The museum itself dates back to 1990 when history scholar Stephen Ambrose, then on the faculty of the University of New Orleans, suggested his city would be a natural home to permanently house the artifacts and documents he collected during the writing of two of his books, one on D-Day and the other on a parachute infantry company in the 101st Airborne Division he named the “Band of Brothers.” Ten years of organizing and $25 million in fundraising led to the opening of the National D-Day Museum in June 2000. Within a few years the museum’s national board suggested an expansion of its original mission to cover the full spectrum of the war. The ribbon cutting for the first phase took place in April 2006, less than a year after the floodwaters of Hurricane Katrina submerged the city.
Since then, the museum has unfolded pavilion by pavilion; there are currently five; each covers a different phase of the war — the European and Pacific theaters, for example — or houses the museum’s impressive research facilities. The U.S. Freedom Pavilion lets visitors scale sky-high catwalks for intimate views of giant military war machines, such as planes, bombers, jeeps and the USS Tang submarine, which saw action late in the war.

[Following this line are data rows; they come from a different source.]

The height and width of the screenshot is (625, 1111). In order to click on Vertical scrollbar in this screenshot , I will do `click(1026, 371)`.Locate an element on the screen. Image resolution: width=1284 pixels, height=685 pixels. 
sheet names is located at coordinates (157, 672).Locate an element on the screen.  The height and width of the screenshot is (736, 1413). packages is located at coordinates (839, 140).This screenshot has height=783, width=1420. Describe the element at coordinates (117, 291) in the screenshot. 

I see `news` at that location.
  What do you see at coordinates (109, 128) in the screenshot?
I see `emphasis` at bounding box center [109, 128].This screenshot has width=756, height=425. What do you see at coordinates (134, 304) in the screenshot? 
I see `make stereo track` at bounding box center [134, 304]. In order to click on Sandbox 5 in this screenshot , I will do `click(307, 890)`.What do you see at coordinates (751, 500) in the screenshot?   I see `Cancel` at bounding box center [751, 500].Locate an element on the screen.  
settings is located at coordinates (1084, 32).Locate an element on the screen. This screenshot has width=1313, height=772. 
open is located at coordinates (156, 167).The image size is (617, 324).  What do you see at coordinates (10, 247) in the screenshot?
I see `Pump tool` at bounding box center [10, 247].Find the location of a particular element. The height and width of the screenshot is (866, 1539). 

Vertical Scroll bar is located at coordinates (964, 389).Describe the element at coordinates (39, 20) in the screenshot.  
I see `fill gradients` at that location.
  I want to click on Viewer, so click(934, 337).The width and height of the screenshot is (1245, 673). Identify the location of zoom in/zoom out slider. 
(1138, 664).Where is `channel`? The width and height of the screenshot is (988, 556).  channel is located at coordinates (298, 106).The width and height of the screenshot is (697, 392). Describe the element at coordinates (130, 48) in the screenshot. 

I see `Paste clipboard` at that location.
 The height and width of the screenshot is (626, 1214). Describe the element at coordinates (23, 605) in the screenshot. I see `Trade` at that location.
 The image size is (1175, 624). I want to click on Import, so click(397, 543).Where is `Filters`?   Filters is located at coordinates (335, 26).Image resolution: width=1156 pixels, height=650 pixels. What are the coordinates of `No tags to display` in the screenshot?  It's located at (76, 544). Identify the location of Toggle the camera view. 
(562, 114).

Two more pavilions are under construction: the 34,800-square-foot Hall of Democracy, which will house the museum’s digitized collection of oral histories, photographs, artifacts, and archives, is scheduled to open in 2019. The Liberation Pavilion will cover the Holocaust and the reverberations of the war long after Paris Peace Treaties of 1947. Hilton is also constructing an eight-story hotel and conference center adjacent to the property that will accommodate 20,000 guests. The campus is expected to be complete by 2021.
More buildings, more space, more programming: The continual expanse of the museum is intended to confirm New Orleans as a place to encourage visitors to the city outside Mardi Gras and festival season. Voorsanger said the canopy, which will cover the campus as if protecting it, unifies the stark buildings that do not follow the classical architectural elements found nearby in the Garden District or French Quarter. The freedom to create buildings that are more contemporary but also neutral — like a battleship — “permitted freedom to tell a story that is not timid.”
“They’re not steeped in a particular vernacular,” he said of his pavilions. “It’s an international story housed in a warehouse district. That gave us the freedom to express it in a different vocabulary altogether.”